Ramón Abila se entrenó por última vez en Boca y su destino estará en la MLS. Acá, todos los detalles.

La mañana de este sábado en Casa Amarilla comenzó como una más para Ramón Abila, pero no terminó de la misma manera: el delantero de 31 años se entrenó por última vez con sus compañeros, se despidió del plantel, juntó todas sus cosas y se fue. Wanchope seguirá su carrera en el Minnesota de la MLS y así dejará un paso de tres años en el Xeneize.

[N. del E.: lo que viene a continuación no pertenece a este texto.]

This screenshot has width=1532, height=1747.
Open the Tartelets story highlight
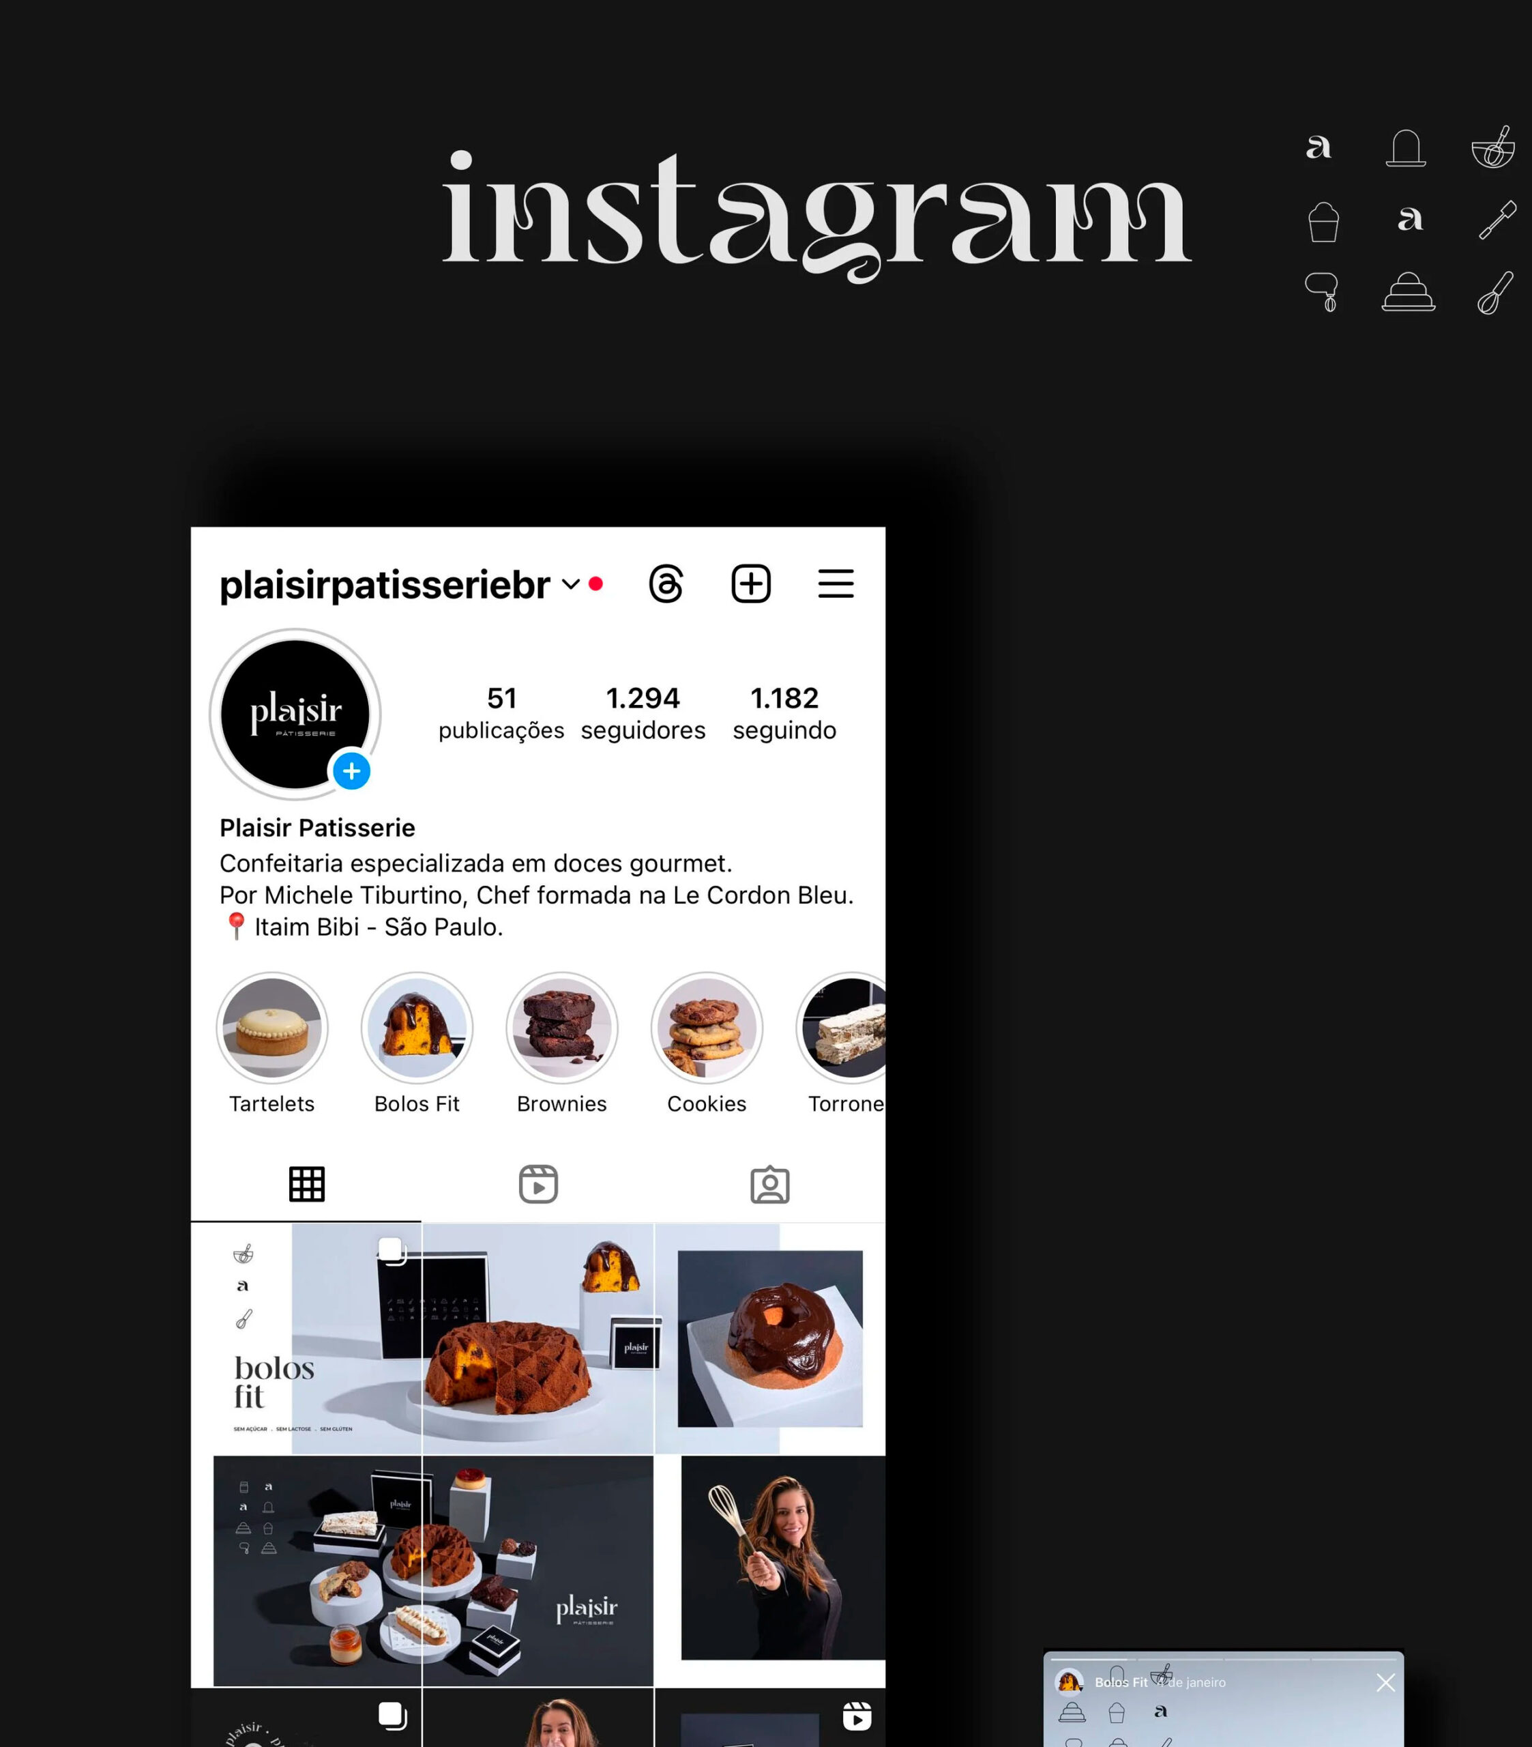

El cordobés llegó bien temprano, desayunó con el grupo y el personal del club como todas las mañanas, se vistió con la ropa de entrenamiento, ya sabiendo que ésa sería la última vez que se viera con los colores de Boca. La práctica sí que no fue una más: estuvo rodeada de saludos, de sonrisas, de despedidas y también de alguna que otra selfie con la mayoría, pero principalmente con su gran amigo Carlos Tevez.

¿Cómo sigue el fin de semana para Abila? El punta viajará en estas horas a Córdoba para no sólo reencontrarse con su familia, sino también para despedirse debido a que el lunes, en principio, abordaría un vuelo hacia Estados Unidos. Eso sí, todavía restan algunos detalles para que se haga efectiva y formal su acuerdo con el Minnesota, aunque a Olé le contaron que “se va a hacer, está arreglado”.

Abila deja Boca luego de su llegada al club en diciembre de 2017. Fueron 86 partidos, 33 tantos (uno, por ejemplo, en una final de Libertadores), cuatro títulos y un promedio de gol envidiable (0.43). ¿Y por qué se va, entonces? Las lesiones le jugaron una mala pasada, le hicieron perder continuidad y ritmo, y eso fue algo que desde entrada nomás no le gustó al Consejo de Fútbol de Juan Román Riquelme, que desde el primer día se fijó como meta incorporar un 9, al que buscó en los tres mercados de pases que ya tuvo, pero que todavía no llegó. Ojo, Olé ya contó que está todo acordado para que en junio se sume nada menos que Edinson Cavani. Sin dudas, otro motivo más para que Wancho tomara la decisión de irse…

Al mismo tiempo, la salida de Ramón cae en un momento particular del equipo de Miguel Angel Russo, ya que si el entrenador carece de un puesto particular es el de centrodelantero: ni Franco Soldano (tres goles en 41 PJ) ni Mauro Zárate parecen estar a la altura del puesto, más allá de que en el caso de MZ ahora el DT pareciera haberle encontrado un lugar en la cancha (en la izquierda) mucho más potable para su juego. La excepción es Tevez, claro, que sin ser 9 fue el que más goles metió en este proceso.

Así las cosas, Abila, al que Boca le compró el ciento por ciento del pase en el 2019, seguirá su carrera en la MLS (en el mismo equipo que Bebelo Reynoso): un año a préstamo (hasta diciembre 2021) con una opción de compra obligatoria en caso de que el 9 dispute una determinada cantidad de partidos. Su futuro, al parecer, está lejos del Xeneize. El, por lo pronto, ya se despidió.